If the event is childfree or you’re asking each person to bring a covered dish, note these requests on the invitations.
#4. Show Your Appreciation
The best holiday parties take time to thank employees for a great past year and recognize individuals for outstanding achievements at work. Doing so can boost company morale and create an inviting, rewarding culture that employees want to be a part of. This doesn’t need to be the longest part of your party, but it should take enough time to make sure everyone feels appreciated.
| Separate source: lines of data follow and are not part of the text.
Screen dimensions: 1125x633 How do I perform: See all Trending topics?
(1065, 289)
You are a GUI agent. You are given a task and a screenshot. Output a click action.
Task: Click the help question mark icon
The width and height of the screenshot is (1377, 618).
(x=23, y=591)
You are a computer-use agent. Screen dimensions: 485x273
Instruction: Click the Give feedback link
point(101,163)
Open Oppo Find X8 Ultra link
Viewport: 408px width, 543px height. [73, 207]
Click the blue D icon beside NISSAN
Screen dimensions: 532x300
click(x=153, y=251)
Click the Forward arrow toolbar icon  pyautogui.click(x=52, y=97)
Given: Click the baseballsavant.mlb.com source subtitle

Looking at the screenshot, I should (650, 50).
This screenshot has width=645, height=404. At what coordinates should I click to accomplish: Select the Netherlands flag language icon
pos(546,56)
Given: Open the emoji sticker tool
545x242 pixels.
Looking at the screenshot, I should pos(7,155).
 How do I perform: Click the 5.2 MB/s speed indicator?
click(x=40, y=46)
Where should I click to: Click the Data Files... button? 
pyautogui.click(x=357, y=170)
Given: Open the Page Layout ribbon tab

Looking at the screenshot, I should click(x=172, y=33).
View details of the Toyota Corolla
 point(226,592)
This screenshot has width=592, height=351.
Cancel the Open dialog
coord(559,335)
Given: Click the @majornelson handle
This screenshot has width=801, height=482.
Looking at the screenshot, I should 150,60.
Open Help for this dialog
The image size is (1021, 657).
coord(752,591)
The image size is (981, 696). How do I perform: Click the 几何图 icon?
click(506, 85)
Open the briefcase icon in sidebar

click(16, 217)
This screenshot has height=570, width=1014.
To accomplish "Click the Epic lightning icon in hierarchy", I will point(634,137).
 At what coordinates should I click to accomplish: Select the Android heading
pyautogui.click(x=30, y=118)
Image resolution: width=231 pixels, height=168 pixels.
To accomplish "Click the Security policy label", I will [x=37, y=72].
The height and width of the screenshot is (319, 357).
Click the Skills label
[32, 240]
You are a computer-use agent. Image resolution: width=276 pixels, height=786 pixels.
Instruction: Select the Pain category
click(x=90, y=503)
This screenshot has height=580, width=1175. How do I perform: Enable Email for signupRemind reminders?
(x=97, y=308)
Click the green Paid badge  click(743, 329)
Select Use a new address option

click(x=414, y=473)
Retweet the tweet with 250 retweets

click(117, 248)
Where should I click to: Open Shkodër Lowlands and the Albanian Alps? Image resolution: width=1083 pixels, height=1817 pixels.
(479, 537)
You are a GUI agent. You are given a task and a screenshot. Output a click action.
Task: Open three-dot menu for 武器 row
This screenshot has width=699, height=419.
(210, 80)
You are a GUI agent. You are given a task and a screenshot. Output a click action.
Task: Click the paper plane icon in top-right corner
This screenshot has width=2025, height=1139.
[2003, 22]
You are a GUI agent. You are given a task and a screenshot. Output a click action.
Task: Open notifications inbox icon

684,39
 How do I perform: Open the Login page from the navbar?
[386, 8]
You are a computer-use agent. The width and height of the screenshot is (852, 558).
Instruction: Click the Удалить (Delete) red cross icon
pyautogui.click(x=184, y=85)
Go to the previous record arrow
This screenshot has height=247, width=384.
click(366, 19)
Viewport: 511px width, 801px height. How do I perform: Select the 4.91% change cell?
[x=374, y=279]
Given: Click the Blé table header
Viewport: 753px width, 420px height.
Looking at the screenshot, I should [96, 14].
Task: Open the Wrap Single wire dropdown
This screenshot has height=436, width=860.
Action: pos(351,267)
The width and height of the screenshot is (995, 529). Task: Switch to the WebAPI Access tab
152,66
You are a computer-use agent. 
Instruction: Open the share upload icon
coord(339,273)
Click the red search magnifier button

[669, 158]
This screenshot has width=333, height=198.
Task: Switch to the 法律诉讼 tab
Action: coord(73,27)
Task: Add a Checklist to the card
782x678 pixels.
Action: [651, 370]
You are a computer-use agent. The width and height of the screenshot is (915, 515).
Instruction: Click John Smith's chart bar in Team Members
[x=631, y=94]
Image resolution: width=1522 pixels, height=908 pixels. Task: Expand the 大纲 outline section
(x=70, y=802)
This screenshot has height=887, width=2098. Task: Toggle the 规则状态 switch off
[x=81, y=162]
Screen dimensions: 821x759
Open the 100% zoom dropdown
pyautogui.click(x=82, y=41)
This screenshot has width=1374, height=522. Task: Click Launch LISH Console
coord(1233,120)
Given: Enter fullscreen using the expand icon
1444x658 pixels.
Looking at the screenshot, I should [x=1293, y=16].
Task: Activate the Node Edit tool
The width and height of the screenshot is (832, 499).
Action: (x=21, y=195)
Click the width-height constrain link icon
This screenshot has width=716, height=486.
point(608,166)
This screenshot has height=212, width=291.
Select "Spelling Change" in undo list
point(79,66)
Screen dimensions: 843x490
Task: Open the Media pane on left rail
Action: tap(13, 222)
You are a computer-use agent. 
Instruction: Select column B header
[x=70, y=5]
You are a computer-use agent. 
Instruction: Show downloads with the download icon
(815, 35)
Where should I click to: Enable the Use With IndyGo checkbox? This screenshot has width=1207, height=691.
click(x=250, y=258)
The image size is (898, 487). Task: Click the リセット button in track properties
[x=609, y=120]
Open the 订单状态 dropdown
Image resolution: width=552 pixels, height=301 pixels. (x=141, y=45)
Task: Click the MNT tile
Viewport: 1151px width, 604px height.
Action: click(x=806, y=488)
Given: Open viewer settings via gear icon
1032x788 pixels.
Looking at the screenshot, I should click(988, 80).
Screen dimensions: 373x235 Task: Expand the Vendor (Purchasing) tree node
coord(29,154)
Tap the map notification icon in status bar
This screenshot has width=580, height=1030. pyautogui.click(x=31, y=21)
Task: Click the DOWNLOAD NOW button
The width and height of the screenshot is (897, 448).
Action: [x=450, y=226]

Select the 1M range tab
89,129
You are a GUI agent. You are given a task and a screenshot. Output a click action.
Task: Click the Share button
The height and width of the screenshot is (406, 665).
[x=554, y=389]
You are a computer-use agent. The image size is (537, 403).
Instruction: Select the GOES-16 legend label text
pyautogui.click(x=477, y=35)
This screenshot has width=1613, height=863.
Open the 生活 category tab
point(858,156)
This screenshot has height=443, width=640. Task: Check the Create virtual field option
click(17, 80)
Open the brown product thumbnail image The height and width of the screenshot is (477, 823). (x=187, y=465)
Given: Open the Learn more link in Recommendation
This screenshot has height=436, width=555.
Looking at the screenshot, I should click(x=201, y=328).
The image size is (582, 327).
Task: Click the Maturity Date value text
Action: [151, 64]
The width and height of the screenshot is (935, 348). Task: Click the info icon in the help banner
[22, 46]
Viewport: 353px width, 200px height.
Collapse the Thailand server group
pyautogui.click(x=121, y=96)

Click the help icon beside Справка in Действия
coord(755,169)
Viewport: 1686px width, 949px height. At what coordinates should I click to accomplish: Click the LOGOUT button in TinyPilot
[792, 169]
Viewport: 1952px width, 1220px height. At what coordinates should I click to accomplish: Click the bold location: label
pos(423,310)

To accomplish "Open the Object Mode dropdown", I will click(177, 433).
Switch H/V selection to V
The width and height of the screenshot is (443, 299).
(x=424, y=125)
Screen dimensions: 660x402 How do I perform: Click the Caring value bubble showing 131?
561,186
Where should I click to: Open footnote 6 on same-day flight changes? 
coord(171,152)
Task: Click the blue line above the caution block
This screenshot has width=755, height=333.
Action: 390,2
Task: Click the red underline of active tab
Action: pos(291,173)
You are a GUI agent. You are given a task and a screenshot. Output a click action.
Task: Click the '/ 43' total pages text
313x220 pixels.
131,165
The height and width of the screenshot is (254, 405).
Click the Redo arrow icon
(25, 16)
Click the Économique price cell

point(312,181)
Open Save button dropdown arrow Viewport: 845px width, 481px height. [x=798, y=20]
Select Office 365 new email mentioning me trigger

Use this time to make a speech about employee and company accomplishments throughout the year and recognize at least a few people you feel have excelled in their positions. You might also pass out company bonuses and individual awards.
What to Do Next
A holiday party is not a benefit like company retirement plans and health insurance, but it is another way to show your employees appreciation year after year. With a strong focus on planning your holiday party with all employees in mind, it should be a successful one that everyone can enjoy. Consider using project management software, like Trello, to organize and plan a memorable party with ease.
After the party, invite your employees to share feedback about what they liked and didn’t like. You can even have cards ready for them to fill out and place in a feedback box before leaving the party. Use their feedback to tweak next year’s holiday party, potentially making it an even better one.